Text:

The Holding Company Act prohibits a bank holding company, with certain exceptions, from (i) acquiring direct or indirect ownership or control of more than 5% of any class of voting shares of any company which is not a bank or a bank holding company, or (ii) engaging in any activity other than managing or controlling banks, or furnishing services to or performing services for its subsidiaries. A bank holding company may own, however, shares of a company engaged in activities which the FRB has determined are so closely related to banking or managing or controlling banks as to be a proper incident thereto.

The Company and its subsidiaries are examined by federal and state regulators. The FRB has responsibility for holding company activities and performed a review of the Company and its subsidiaries as of November 2006.

Federal Deposit Insurance Corporation Improvement Act of 1991

On December 19, 1991, the FDIC Improvement Act of 1991 (the “1991 Act”) was enacted. This legislation provides for, among other things: enhanced federal supervision of depository institutions, including greater authority for the appointment of a conservator or receiver for undercapitalized institutions; the establishment of risk-based deposit insurance premiums; a requirement that the federal banking agencies amend their risk-based capital requirements to include components for interest-rate risk, concentration of credit risk, and the risk of nontraditional activities; expanded authority for cross-industry mergers and acquisitions; mandated consumer protection disclosures with respect to deposit accounts; and imposed restrictions on the activities of state-chartered banks, including the Bank.

Stated goal A:
Reproduce the stretch of the banking regulation passage from "On December 19, 1991, the" through "including the Bank.", putting "trustee" in place of "conservator".

Task input:

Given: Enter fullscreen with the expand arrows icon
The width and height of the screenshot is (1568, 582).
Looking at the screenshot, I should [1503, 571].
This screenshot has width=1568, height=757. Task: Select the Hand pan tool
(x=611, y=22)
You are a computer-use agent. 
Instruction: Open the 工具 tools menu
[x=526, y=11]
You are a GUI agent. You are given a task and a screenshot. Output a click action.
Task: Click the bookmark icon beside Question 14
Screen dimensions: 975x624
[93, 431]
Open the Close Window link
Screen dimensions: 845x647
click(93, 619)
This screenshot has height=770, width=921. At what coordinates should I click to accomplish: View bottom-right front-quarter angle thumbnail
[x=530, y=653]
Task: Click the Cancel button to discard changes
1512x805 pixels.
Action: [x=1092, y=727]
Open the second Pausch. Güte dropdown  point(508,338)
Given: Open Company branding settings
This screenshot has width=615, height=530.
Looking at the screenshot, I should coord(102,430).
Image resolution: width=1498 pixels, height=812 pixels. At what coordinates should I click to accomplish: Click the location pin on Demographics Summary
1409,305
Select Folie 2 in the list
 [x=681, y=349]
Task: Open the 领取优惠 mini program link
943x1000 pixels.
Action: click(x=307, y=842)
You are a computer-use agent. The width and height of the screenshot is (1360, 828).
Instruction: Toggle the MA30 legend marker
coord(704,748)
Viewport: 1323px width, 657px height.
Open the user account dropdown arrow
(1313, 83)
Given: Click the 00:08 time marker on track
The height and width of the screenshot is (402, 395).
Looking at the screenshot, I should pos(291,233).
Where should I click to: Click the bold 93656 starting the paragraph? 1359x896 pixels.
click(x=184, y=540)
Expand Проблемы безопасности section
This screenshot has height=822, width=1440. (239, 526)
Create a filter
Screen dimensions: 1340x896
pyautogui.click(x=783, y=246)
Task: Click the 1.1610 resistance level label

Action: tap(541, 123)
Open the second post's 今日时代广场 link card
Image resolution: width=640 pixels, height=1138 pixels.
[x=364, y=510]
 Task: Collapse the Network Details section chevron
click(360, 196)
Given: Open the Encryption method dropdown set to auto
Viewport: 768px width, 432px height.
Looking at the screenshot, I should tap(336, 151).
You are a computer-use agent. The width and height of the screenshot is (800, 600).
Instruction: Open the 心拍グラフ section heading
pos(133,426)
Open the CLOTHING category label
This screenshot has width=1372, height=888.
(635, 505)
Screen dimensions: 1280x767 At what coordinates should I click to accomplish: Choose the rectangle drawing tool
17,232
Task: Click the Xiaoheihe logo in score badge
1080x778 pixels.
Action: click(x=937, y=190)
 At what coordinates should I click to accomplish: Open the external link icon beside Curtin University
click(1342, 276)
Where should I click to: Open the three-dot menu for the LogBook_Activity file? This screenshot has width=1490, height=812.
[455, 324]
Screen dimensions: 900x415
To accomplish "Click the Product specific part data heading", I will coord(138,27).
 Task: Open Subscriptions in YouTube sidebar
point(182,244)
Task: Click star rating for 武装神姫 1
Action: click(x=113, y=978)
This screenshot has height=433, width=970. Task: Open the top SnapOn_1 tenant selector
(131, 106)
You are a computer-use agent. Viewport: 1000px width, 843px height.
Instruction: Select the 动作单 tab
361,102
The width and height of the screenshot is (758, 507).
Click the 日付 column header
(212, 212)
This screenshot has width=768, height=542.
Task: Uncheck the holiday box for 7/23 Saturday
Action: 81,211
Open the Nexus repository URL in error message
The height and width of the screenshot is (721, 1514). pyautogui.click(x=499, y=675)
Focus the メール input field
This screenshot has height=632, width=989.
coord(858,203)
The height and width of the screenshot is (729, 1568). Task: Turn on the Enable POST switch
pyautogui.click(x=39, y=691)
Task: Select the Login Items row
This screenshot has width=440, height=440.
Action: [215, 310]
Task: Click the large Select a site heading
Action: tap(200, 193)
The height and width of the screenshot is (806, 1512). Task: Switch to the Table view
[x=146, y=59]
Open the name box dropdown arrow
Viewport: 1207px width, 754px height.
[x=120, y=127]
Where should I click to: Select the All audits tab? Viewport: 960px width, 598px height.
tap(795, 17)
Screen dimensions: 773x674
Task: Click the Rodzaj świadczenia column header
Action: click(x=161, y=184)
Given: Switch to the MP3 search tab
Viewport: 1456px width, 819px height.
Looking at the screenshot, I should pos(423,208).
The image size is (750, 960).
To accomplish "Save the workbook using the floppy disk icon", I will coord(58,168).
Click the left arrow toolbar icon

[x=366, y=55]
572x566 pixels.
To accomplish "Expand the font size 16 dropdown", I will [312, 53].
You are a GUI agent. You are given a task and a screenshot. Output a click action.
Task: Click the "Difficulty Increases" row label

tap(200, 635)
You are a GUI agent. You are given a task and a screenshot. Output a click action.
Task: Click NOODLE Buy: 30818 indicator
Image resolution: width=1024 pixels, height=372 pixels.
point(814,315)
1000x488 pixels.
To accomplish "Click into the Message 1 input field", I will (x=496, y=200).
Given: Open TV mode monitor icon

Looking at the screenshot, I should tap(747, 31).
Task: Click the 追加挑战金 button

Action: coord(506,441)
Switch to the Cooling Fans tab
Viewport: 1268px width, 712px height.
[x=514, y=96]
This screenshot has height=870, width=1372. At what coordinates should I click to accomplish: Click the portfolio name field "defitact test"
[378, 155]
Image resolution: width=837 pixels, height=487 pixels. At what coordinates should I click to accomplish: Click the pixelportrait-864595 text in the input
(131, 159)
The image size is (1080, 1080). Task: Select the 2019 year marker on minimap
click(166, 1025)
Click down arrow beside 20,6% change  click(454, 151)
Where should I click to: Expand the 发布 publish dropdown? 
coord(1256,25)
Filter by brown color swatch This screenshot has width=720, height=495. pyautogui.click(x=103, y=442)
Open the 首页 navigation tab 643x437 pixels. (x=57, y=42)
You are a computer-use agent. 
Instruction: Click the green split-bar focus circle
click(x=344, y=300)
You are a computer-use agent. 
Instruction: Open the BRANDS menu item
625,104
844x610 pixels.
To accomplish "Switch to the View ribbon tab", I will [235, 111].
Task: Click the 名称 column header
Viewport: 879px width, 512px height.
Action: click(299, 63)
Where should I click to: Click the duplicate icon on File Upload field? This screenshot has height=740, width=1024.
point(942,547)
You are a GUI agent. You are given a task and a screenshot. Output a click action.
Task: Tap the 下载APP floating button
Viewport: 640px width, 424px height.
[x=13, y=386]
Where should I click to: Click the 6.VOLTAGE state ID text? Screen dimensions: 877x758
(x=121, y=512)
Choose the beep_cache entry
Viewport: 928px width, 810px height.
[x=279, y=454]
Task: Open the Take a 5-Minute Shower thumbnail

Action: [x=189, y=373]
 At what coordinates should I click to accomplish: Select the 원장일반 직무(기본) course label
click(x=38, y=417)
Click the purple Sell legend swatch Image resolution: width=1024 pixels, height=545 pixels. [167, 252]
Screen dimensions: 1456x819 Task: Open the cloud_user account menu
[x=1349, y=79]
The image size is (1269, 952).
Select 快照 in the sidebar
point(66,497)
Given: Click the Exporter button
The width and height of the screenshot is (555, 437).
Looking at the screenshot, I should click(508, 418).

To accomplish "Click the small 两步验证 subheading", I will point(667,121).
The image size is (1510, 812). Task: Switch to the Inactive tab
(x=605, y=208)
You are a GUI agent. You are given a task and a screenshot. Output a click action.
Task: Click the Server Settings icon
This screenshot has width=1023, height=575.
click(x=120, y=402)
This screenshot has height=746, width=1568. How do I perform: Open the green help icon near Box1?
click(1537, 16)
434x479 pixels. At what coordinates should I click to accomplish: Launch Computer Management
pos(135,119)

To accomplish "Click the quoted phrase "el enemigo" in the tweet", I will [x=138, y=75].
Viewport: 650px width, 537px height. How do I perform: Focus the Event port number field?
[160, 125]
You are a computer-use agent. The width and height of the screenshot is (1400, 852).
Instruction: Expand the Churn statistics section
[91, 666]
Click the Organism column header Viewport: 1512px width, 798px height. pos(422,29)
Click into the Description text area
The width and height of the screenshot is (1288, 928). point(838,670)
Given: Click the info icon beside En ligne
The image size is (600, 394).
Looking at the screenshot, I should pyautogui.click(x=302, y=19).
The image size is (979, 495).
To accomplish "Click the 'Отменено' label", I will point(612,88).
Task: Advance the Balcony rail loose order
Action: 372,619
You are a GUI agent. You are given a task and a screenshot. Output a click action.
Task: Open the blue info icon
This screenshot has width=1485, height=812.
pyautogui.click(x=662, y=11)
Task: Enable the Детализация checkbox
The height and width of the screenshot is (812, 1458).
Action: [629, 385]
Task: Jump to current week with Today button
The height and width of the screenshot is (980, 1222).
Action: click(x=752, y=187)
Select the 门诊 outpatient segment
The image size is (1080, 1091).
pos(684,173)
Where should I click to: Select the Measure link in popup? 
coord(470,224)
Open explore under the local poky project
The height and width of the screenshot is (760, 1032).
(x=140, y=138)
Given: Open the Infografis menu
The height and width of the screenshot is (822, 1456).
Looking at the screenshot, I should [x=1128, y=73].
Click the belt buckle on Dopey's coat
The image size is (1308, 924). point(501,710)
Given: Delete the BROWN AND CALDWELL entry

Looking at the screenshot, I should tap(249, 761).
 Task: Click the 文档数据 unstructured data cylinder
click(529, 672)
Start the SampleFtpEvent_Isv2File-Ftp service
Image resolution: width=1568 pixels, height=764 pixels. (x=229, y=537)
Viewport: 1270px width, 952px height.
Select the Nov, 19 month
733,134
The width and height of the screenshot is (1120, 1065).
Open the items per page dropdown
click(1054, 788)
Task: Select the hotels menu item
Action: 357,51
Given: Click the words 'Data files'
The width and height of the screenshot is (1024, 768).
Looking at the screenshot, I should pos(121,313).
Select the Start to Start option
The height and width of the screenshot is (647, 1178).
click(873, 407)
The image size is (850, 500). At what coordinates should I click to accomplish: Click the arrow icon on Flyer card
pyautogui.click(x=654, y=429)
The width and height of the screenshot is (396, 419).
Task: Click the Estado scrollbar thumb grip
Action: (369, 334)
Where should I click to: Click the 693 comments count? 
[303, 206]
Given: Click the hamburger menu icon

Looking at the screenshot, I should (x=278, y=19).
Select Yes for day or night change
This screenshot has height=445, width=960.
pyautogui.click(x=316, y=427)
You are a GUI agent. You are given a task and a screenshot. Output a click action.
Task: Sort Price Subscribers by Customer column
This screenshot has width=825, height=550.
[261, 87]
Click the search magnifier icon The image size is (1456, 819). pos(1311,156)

Stated goal B:
Copy out verbatim the stretch of rows from the line that contains "is (1400, 852)." through the line that contains "pyautogui.click(x=662, y=11)", including both of those lines.

Task output A:
On December 19, 1991, the FDIC Improvement Act of 1991 (the “1991 Act”) was enacted. This legislation provides for, among other things: enhanced federal supervision of depository institutions, including greater authority for the appointment of a trustee or receiver for undercapitalized institutions; the establishment of risk-based deposit insurance premiums; a requirement that the federal banking agencies amend their risk-based capital requirements to include components for interest-rate risk, concentration of credit risk, and the risk of nontraditional activities; expanded authority for cross-industry mergers and acquisitions; mandated consumer protection disclosures with respect to deposit accounts; and imposed restrictions on the activities of state-chartered banks, including the Bank.

Task output B:
You are a computer-use agent. The width and height of the screenshot is (1400, 852).
Instruction: Expand the Churn statistics section
[91, 666]
Click the Organism column header Viewport: 1512px width, 798px height. pos(422,29)
Click into the Description text area
The width and height of the screenshot is (1288, 928). point(838,670)
Given: Click the info icon beside En ligne
The image size is (600, 394).
Looking at the screenshot, I should pyautogui.click(x=302, y=19).
The image size is (979, 495).
To accomplish "Click the 'Отменено' label", I will point(612,88).
Task: Advance the Balcony rail loose order
Action: 372,619
You are a GUI agent. You are given a task and a screenshot. Output a click action.
Task: Open the blue info icon
This screenshot has width=1485, height=812.
pyautogui.click(x=662, y=11)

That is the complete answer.